# OBJECTIVE
Put each line of the records below into a Markdown table with two columns, No. for the row number and Line for the line. Leave out blank lines.

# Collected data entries
* START *

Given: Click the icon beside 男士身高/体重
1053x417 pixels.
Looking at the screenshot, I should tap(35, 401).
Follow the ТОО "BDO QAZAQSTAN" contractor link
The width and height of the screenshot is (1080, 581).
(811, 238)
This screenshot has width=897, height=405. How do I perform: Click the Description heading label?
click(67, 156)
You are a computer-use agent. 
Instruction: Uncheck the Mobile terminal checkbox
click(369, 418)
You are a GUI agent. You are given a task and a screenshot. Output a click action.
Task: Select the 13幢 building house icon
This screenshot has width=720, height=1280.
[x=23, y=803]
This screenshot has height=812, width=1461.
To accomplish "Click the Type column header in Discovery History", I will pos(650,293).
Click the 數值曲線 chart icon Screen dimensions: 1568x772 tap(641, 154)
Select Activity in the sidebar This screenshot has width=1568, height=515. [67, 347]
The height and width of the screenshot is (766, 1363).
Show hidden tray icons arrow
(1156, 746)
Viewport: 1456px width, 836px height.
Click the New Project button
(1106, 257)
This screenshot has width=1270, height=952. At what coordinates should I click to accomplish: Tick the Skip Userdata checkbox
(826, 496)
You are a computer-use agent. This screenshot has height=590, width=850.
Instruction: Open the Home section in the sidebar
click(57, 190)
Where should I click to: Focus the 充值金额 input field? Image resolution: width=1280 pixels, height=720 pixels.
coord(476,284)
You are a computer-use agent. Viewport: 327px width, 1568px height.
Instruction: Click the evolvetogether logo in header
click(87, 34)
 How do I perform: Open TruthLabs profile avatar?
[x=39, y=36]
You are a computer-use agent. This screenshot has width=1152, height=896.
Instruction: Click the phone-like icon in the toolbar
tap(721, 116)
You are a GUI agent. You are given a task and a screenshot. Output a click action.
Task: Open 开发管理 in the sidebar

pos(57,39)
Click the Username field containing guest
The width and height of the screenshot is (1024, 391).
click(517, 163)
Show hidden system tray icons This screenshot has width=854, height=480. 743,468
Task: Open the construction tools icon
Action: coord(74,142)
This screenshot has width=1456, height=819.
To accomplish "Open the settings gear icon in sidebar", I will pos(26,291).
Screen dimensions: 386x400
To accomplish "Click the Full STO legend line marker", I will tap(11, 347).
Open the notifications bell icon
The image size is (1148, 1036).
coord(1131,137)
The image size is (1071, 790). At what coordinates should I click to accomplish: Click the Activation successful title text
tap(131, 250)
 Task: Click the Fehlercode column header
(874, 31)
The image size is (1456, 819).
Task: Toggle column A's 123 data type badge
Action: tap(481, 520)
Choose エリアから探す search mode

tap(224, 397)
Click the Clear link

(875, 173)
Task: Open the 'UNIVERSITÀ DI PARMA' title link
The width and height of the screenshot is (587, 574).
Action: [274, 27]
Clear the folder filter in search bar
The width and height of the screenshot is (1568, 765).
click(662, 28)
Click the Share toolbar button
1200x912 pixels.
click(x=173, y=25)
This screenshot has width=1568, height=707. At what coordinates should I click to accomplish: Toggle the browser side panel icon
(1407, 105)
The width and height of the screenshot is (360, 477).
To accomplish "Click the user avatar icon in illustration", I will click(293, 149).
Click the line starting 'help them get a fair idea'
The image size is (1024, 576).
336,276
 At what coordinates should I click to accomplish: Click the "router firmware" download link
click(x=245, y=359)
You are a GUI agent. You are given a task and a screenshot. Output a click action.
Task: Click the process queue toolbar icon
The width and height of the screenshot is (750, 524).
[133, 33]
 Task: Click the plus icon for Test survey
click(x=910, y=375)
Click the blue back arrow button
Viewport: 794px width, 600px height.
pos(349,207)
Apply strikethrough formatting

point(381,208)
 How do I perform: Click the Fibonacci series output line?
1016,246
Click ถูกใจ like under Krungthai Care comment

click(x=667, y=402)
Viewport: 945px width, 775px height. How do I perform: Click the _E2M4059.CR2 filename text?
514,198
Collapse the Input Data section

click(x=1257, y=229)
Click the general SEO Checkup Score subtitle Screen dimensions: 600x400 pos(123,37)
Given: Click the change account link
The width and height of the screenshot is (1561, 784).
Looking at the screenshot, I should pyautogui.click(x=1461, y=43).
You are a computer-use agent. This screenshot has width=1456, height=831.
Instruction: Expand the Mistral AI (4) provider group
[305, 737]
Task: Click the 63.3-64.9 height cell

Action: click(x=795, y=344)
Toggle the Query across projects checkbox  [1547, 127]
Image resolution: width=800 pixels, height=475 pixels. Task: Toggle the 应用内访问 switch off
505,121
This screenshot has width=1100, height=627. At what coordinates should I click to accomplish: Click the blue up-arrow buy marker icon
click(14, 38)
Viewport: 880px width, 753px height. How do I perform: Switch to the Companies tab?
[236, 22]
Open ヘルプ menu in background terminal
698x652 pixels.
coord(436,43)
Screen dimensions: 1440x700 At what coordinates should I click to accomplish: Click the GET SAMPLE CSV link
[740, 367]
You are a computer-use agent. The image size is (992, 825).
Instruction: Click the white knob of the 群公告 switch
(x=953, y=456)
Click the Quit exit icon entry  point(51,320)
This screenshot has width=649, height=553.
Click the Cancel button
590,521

* END *

# WRITTEN SOLUTION
| No. | Line |
|---|---|
| 1 | Given: Click the icon beside 男士身高/体重 |
| 2 | 1053x417 pixels. |
| 3 | Looking at the screenshot, I should tap(35, 401). |
| 4 | Follow the ТОО "BDO QAZAQSTAN" contractor link |
| 5 | The width and height of the screenshot is (1080, 581). |
| 6 | (811, 238) |
| 7 | This screenshot has width=897, height=405. How do I perform: Click the Description heading label? |
| 8 | click(67, 156) |
| 9 | You are a computer-use agent.  |
| 10 | Instruction: Uncheck the Mobile terminal checkbox |
| 11 | click(369, 418) |
| 12 | You are a GUI agent. You are given a task and a screenshot. Output a click action. |
| 13 | Task: Select the 13幢 building house icon |
| 14 | This screenshot has width=720, height=1280. |
| 15 | [x=23, y=803] |
| 16 | This screenshot has height=812, width=1461. |
| 17 | To accomplish "Click the Type column header in Discovery History", I will pos(650,293). |
| 18 | Click the 數值曲線 chart icon Screen dimensions: 1568x772 tap(641, 154) |
| 19 | Select Activity in the sidebar This screenshot has width=1568, height=515. [67, 347] |
| 20 | The height and width of the screenshot is (766, 1363). |
| 21 | Show hidden tray icons arrow |
| 22 | (1156, 746) |
| 23 | Viewport: 1456px width, 836px height. |
| 24 | Click the New Project button |
| 25 | (1106, 257) |
| 26 | This screenshot has width=1270, height=952. At what coordinates should I click to accomplish: Tick the Skip Userdata checkbox |
| 27 | (826, 496) |
| 28 | You are a computer-use agent. This screenshot has height=590, width=850. |
| 29 | Instruction: Open the Home section in the sidebar |
| 30 | click(57, 190) |
| 31 | Where should I click to: Focus the 充值金额 input field? Image resolution: width=1280 pixels, height=720 pixels. |
| 32 | coord(476,284) |
| 33 | You are a computer-use agent. Viewport: 327px width, 1568px height. |
| 34 | Instruction: Click the evolvetogether logo in header |
| 35 | click(87, 34) |
| 36 |  How do I perform: Open TruthLabs profile avatar? |
| 37 | [x=39, y=36] |
| 38 | You are a computer-use agent. This screenshot has width=1152, height=896. |
| 39 | Instruction: Click the phone-like icon in the toolbar |
| 40 | tap(721, 116) |
| 41 | You are a GUI agent. You are given a task and a screenshot. Output a click action. |
| 42 | Task: Open 开发管理 in the sidebar |
| 43 | pos(57,39) |
| 44 | Click the Username field containing guest |
| 45 | The width and height of the screenshot is (1024, 391). |
| 46 | click(517, 163) |
| 47 | Show hidden system tray icons This screenshot has width=854, height=480. 743,468 |
| 48 | Task: Open the construction tools icon |
| 49 | Action: coord(74,142) |
| 50 | This screenshot has width=1456, height=819. |
| 51 | To accomplish "Open the settings gear icon in sidebar", I will pos(26,291). |
| 52 | Screen dimensions: 386x400 |
| 53 | To accomplish "Click the Full STO legend line marker", I will tap(11, 347). |
| 54 | Open the notifications bell icon |
| 55 | The image size is (1148, 1036). |
| 56 | coord(1131,137) |
| 57 | The image size is (1071, 790). At what coordinates should I click to accomplish: Click the Activation successful title text |
| 58 | tap(131, 250) |
| 59 |  Task: Click the Fehlercode column header |
| 60 | (874, 31) |
| 61 | The image size is (1456, 819). |
| 62 | Task: Toggle column A's 123 data type badge |
| 63 | Action: tap(481, 520) |
| 64 | Choose エリアから探す search mode |
| 65 | tap(224, 397) |
| 66 | Click the Clear link |
| 67 | (875, 173) |
| 68 | Task: Open the 'UNIVERSITÀ DI PARMA' title link |
| 69 | The width and height of the screenshot is (587, 574). |
| 70 | Action: [274, 27] |
| 71 | Clear the folder filter in search bar |
| 72 | The width and height of the screenshot is (1568, 765). |
| 73 | click(662, 28) |
| 74 | Click the Share toolbar button |
| 75 | 1200x912 pixels. |
| 76 | click(x=173, y=25) |
| 77 | This screenshot has width=1568, height=707. At what coordinates should I click to accomplish: Toggle the browser side panel icon |
| 78 | (1407, 105) |
| 79 | The width and height of the screenshot is (360, 477). |
| 80 | To accomplish "Click the user avatar icon in illustration", I will click(293, 149). |
| 81 | Click the line starting 'help them get a fair idea' |
| 82 | The image size is (1024, 576). |
| 83 | 336,276 |
| 84 |  At what coordinates should I click to accomplish: Click the "router firmware" download link |
| 85 | click(x=245, y=359) |
| 86 | You are a GUI agent. You are given a task and a screenshot. Output a click action. |
| 87 | Task: Click the process queue toolbar icon |
| 88 | The width and height of the screenshot is (750, 524). |
| 89 | [133, 33] |
| 90 |  Task: Click the plus icon for Test survey |
| 91 | click(x=910, y=375) |
| 92 | Click the blue back arrow button |
| 93 | Viewport: 794px width, 600px height. |
| 94 | pos(349,207) |
| 95 | Apply strikethrough formatting |
| 96 | point(381,208) |
| 97 |  How do I perform: Click the Fibonacci series output line? |
| 98 | 1016,246 |
| 99 | Click ถูกใจ like under Krungthai Care comment |
| 100 | click(x=667, y=402) |
| 101 | Viewport: 945px width, 775px height. How do I perform: Click the _E2M4059.CR2 filename text? |
| 102 | 514,198 |
| 103 | Collapse the Input Data section |
| 104 | click(x=1257, y=229) |
| 105 | Click the general SEO Checkup Score subtitle Screen dimensions: 600x400 pos(123,37) |
| 106 | Given: Click the change account link |
| 107 | The width and height of the screenshot is (1561, 784). |
| 108 | Looking at the screenshot, I should pyautogui.click(x=1461, y=43). |
| 109 | You are a computer-use agent. This screenshot has width=1456, height=831. |
| 110 | Instruction: Expand the Mistral AI (4) provider group |
| 111 | [305, 737] |
| 112 | Task: Click the 63.3-64.9 height cell |
| 113 | Action: click(x=795, y=344) |
| 114 | Toggle the Query across projects checkbox  [1547, 127] |
| 115 | Image resolution: width=800 pixels, height=475 pixels. Task: Toggle the 应用内访问 switch off |
| 116 | 505,121 |
| 117 | This screenshot has width=1100, height=627. At what coordinates should I click to accomplish: Click the blue up-arrow buy marker icon |
| 118 | click(14, 38) |
| 119 | Viewport: 880px width, 753px height. How do I perform: Switch to the Companies tab? |
| 120 | [236, 22] |
| 121 | Open ヘルプ menu in background terminal |
| 122 | 698x652 pixels. |
| 123 | coord(436,43) |
| 124 | Screen dimensions: 1440x700 At what coordinates should I click to accomplish: Click the GET SAMPLE CSV link |
| 125 | [740, 367] |
| 126 | You are a computer-use agent. The image size is (992, 825). |
| 127 | Instruction: Click the white knob of the 群公告 switch |
| 128 | (x=953, y=456) |
| 129 | Click the Quit exit icon entry  point(51,320) |
| 130 | This screenshot has width=649, height=553. |
| 131 | Click the Cancel button |
| 132 | 590,521 |